At one point, Alison discovers that Veronica is the sort of person capable of saying, “‘my rapist was very tender.’” In Alison’s assessment, “if he’d had a flash of tenderness anywhere in him, a memory of his mother, of himself as a baby, of a toy, [Veronica] would’ve felt it. . .she would’ve sought it.” This is Veronica’s gift, to offer tenderness and kindness in even the darkest of situations, and Alison benefits from this characteristic as well. Once, when Alison relates a story about Alain, and she “didn’t know the gentleness of [Veronica’s] eyes. . .Unknowing, I took comfort. . . Maybe I was able to feel the comfort because I half-despised it. I don’t know. But it helped me to forgive Alain.” Before this moment with Veronica, there was no possibility of forgiveness for Alain. Alison had regarded him as a means to heaven or as the fearful instrument of her downfall. Veronica’s insistence on recognizing each person’s humanity deeply affects Alison and causes her to humanize Alain as well, freeing her from some of her painful past.
Alison and Veronica’s relationship comes to a head when Veronica’s boyfriend is diagnosed with HIV and Veronica tests positive as well. Veronica’s loss and diagnosis are tragic, but, surprising nearly everyone, Alison does not abandon Veronica at this critical juncture. Even after she moves to Los Angeles for work, Alison is there for Veronica, telling her, “I want to see you. I want to help. I can get a flight tomorrow. . .Let me come. If you really don’t want me to, I won’t. but I want to. . .I love you.” This offer represents an extraordinary shift for Alison. Instead of seeing what Veronica can do for her, Alison thinks only of what she can do for Veronica. The love she expresses is not the same love that she had for life in Paris; it has real care and concern behind it. Alison has absorbed the compassion Veronica showed her and is able to return it in a true show of friendship.

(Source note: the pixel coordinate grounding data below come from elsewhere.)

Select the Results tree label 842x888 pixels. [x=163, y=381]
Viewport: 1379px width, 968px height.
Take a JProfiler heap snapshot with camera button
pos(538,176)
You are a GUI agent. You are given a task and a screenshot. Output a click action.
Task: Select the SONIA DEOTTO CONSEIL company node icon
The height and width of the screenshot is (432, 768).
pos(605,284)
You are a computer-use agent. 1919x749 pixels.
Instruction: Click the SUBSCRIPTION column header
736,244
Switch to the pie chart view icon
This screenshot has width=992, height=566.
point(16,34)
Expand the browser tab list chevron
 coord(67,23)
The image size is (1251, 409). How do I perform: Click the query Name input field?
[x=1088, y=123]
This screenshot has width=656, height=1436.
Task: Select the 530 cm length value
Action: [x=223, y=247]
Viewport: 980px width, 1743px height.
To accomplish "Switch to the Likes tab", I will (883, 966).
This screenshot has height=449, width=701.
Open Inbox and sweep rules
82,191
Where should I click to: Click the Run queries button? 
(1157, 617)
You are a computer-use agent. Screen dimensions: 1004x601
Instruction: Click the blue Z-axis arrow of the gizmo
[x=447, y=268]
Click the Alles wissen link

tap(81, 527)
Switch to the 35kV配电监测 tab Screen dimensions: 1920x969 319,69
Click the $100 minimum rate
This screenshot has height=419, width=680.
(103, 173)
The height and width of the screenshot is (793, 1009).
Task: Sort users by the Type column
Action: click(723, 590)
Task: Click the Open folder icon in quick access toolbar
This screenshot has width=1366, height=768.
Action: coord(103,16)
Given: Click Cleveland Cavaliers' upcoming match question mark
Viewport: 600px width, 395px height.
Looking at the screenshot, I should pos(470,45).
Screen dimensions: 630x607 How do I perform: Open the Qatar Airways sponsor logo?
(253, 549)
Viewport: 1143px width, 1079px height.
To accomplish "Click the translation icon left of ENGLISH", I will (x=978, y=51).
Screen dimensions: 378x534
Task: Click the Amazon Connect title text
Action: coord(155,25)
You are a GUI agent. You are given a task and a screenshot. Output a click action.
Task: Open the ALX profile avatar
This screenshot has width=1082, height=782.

Friendship has many different definitions and forms, but it takes a writer like Gaitskill, with deep knowledge of life’s unpleasant side, to remind us what it can mean for two lost souls to find each other. Because of Veronica, Alison believes that even though she had “sank down into the darkness and lived among the demons for a long, long time. . .I was saved by another demon who looked on me with pity and so became human again. And because I pitied her in turn, I was allowed to become human, too.” In the end, despite the difficulties in her own life, Alison views this redemption with “gratitude and joy,” accepting it as a gift given rather than sought.